Records to use »
▽

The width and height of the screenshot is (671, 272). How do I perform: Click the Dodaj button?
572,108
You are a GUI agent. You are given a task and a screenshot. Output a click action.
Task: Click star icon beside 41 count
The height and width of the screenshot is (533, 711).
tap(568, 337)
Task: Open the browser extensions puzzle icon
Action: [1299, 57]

△

Copy out every entry, keeping each line exactly as it is.

Answer for this exercise »
The width and height of the screenshot is (671, 272). How do I perform: Click the Dodaj button?
572,108
You are a GUI agent. You are given a task and a screenshot. Output a click action.
Task: Click star icon beside 41 count
The height and width of the screenshot is (533, 711).
tap(568, 337)
Task: Open the browser extensions puzzle icon
Action: [1299, 57]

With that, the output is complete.